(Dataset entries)
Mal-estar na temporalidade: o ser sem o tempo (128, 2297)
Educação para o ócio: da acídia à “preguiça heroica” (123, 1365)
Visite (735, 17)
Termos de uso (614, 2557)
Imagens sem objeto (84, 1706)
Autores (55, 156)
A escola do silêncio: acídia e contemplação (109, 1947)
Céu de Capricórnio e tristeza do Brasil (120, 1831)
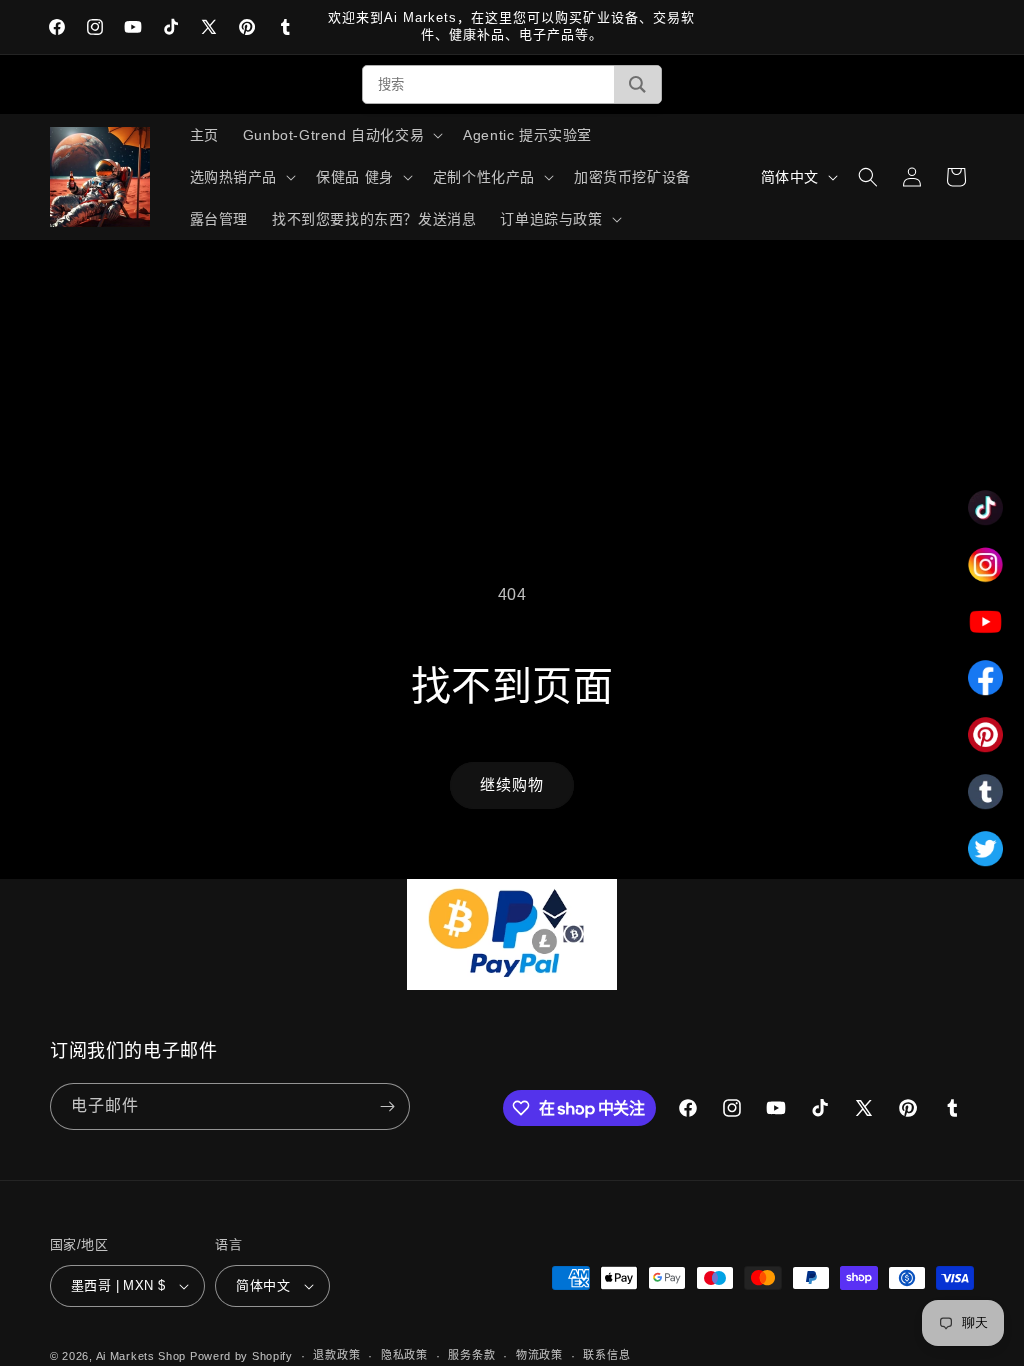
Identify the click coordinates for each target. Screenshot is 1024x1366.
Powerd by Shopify (241, 1356)
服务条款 (471, 1355)
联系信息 (606, 1355)
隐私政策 (404, 1355)
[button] (341, 135)
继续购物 (512, 784)
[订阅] (387, 1106)
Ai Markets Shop (141, 1356)
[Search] (637, 84)
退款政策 (336, 1355)
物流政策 (539, 1355)
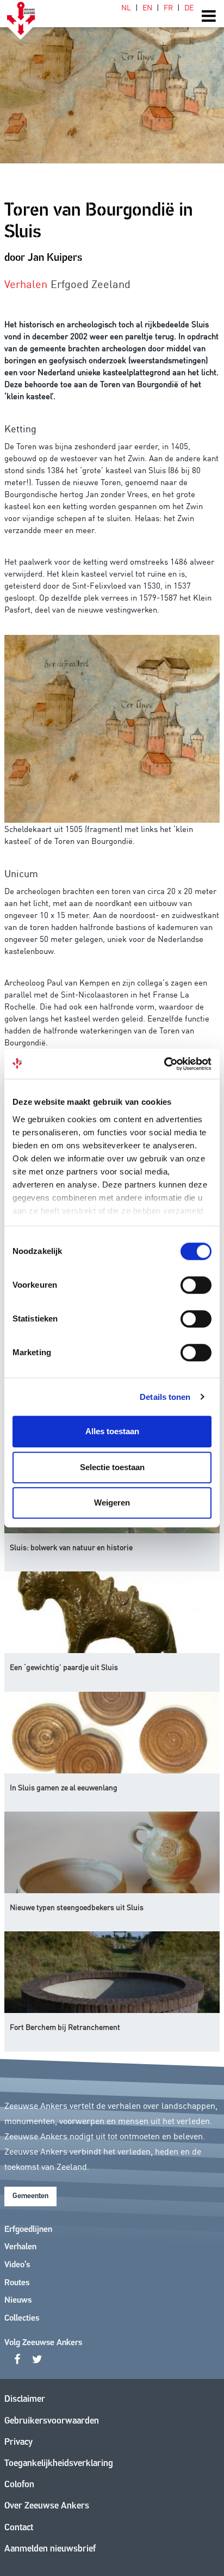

About this task: From the line containing "A escola do" down to the last line of the data above, transcribe exactly those lines and no others; omit the pictures.

The answer:
A escola do silêncio: acídia e contemplação (109, 1947)
Céu de Capricórnio e tristeza do Brasil (120, 1831)
Identify the click coordinates for each target. Screenshot is 1024x1366.
Powerd by Shopify (241, 1356)
服务条款 (471, 1355)
联系信息 (606, 1355)
隐私政策 (404, 1355)
[button] (341, 135)
继续购物 (512, 784)
[订阅] (387, 1106)
Ai Markets Shop (141, 1356)
[Search] (637, 84)
退款政策 (336, 1355)
物流政策 (539, 1355)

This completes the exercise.